At the same time, the intensity of the black work was so high that I did not even think to collect a complete medical history, but simply took some photos for further study.

In parallel, another introductory appeared. In LitRes there are audio versions of books. So that the listener does not rewind the recording each time again, we have a mechanism that tracks the moment of stop. The next time you listen, the audio version is played back from the desired section. For this task, it took to find about 500 cores faster, a terabyte of RAM and a bit of analysis in Java.

I started briefing Azure, Google, DigitalOcean and everything else that droplet solutions provided. Containerization begs, why not cheerfully implement it? Moreover, in the “great” plan there was a separate point about this.

A month passed in correspondence and bidding, everything was added to the tasks in Trello, of which I generated a significant part, but the result did not progress. I wondered if I was going there. Before me, everything worked somehow and was not going to stop, no matter how much empty activity I showed. I sat down carefully to study the inventory that I managed to collect bit by bit. Then I got up and went to the second round of data centers.

The second calm visit to the data centers put everything in its place. When I saw all of this not in the console, not in Excel, but alive, my awareness of reality changed radically. I realized that I’m not at all busy with what I owe. Because first you need to understand what I’m working with.

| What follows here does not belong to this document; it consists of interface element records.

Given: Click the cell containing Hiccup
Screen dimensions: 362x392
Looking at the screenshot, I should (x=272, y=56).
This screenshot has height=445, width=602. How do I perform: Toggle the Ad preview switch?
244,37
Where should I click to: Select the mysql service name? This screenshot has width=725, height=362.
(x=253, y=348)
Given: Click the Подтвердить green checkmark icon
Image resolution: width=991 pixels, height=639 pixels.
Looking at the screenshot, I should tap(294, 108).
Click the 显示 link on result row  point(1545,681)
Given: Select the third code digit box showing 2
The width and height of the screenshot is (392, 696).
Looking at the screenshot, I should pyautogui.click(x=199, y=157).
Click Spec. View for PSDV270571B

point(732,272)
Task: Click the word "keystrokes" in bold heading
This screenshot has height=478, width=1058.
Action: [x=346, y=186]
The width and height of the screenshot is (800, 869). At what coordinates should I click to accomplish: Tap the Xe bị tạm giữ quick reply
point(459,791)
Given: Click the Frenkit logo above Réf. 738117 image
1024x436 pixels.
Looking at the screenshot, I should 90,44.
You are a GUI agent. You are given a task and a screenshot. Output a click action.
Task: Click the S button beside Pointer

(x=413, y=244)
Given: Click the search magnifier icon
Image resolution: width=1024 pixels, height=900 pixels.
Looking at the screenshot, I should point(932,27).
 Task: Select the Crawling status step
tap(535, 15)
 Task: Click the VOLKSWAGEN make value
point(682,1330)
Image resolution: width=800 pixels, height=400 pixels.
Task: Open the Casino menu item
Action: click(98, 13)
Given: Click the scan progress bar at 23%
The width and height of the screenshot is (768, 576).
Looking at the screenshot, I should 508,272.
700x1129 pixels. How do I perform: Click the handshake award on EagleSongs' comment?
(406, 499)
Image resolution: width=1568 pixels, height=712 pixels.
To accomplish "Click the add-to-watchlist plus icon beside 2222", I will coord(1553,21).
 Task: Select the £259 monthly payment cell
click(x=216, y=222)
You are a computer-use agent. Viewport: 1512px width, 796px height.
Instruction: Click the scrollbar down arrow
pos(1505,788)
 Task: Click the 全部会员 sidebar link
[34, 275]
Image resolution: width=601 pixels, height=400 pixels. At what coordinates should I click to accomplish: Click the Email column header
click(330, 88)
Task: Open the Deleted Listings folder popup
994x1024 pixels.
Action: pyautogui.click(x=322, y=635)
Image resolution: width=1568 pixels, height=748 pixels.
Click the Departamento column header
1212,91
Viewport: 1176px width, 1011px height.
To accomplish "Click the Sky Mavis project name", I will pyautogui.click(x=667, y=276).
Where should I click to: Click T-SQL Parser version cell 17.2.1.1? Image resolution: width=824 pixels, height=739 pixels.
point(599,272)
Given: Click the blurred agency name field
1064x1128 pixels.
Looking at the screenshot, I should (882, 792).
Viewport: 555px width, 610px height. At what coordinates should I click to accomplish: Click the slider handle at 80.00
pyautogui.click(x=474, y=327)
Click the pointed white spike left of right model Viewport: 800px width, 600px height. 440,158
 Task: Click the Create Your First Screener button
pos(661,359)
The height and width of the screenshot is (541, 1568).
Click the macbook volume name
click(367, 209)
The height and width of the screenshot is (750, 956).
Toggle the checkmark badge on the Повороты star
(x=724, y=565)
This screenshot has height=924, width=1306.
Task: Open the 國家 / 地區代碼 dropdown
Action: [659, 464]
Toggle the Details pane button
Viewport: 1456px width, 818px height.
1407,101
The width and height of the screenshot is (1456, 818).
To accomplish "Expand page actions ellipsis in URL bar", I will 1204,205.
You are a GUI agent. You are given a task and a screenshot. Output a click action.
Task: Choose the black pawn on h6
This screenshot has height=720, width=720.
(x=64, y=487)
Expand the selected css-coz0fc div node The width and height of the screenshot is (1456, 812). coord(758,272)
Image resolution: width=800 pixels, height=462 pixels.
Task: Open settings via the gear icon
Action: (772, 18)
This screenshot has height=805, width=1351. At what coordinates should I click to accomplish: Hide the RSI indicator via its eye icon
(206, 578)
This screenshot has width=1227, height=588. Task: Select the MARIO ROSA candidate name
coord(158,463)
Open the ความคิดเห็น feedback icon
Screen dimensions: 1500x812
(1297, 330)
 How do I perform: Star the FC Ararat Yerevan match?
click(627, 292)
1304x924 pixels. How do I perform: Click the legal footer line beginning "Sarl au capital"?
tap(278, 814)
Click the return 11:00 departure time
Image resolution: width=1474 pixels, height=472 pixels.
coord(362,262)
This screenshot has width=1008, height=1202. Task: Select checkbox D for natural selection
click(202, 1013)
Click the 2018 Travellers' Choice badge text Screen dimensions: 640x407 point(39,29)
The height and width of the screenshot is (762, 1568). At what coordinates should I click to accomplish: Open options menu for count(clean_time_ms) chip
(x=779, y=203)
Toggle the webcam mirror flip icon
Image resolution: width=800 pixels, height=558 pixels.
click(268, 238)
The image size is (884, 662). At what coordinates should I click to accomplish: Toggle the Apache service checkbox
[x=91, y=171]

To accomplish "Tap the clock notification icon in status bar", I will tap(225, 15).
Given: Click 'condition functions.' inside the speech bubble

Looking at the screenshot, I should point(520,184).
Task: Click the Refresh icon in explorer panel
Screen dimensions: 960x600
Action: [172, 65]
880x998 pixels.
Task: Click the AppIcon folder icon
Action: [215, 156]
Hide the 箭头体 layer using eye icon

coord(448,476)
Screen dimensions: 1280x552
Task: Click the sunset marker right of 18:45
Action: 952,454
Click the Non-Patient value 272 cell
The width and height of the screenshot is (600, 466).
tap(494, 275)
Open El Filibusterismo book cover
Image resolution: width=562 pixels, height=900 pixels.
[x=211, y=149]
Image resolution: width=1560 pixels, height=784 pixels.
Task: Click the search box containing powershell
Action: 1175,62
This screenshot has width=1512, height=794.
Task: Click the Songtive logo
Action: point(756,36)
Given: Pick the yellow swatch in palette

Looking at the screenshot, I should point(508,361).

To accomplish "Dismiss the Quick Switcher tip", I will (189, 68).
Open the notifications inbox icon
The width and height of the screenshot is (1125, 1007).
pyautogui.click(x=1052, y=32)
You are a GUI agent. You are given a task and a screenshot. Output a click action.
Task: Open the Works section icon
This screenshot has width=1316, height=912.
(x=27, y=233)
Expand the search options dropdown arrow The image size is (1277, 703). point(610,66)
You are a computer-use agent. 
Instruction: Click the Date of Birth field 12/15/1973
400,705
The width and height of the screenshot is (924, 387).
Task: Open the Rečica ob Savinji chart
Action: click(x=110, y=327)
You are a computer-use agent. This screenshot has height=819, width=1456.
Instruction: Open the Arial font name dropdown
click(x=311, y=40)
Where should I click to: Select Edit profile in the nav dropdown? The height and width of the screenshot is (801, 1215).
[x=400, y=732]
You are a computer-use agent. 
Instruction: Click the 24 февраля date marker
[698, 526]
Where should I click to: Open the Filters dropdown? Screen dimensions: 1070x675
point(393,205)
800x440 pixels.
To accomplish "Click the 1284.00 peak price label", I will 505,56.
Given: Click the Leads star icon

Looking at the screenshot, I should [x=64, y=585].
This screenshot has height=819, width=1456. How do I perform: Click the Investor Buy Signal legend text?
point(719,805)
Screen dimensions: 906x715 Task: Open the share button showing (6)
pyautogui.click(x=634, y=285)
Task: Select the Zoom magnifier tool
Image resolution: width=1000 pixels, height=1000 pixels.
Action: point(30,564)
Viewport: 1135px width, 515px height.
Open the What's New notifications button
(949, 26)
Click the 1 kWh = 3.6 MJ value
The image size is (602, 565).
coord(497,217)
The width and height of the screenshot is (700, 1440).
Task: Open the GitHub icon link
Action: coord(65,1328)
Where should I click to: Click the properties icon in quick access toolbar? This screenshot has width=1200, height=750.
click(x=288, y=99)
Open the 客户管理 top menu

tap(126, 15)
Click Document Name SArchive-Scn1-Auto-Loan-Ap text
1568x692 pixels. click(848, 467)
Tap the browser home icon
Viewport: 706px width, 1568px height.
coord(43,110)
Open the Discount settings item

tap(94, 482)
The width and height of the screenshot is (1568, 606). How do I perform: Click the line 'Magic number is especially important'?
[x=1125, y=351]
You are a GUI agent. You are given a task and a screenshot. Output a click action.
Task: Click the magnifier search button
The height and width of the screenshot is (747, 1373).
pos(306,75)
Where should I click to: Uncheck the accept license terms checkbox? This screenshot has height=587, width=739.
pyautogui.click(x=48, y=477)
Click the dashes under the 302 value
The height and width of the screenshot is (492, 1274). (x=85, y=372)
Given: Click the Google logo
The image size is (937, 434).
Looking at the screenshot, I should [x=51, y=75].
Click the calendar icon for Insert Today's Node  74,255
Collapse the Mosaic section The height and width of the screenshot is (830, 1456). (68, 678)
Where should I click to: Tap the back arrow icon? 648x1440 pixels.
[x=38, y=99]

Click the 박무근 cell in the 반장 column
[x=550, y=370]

Until I understand what I’m working with, all plans are a waste of time.

I studied the racks, compared reality with lists, made edits, and stumbled upon a semi unit with 20 blades. Out of 20, only 4 worked. I jerked the blades and realized that we did not need any droplets for the solution. Because I found 340 dormant cores, 2 TB of RAM and 17 TB of disk space! These are old backends, old nodes of clusters that simply stopped using, and time has wiped out the memory of their existence. I rolled Kubernetes on these blades and got rid of one major task.

First error output

Analyze and study. Without a preliminary analysis of the situation, the train does not move.

Thanks to a thoughtful trip to the fields, I already had in my hands a fairly relevant plan for the equipment and the overall architecture of the system. In the yard was January. I spent two months on it, half of which I just rushed from side to side. I didn’t know which fire to extinguish first, what task to solve first of all – the support flow did not disappear.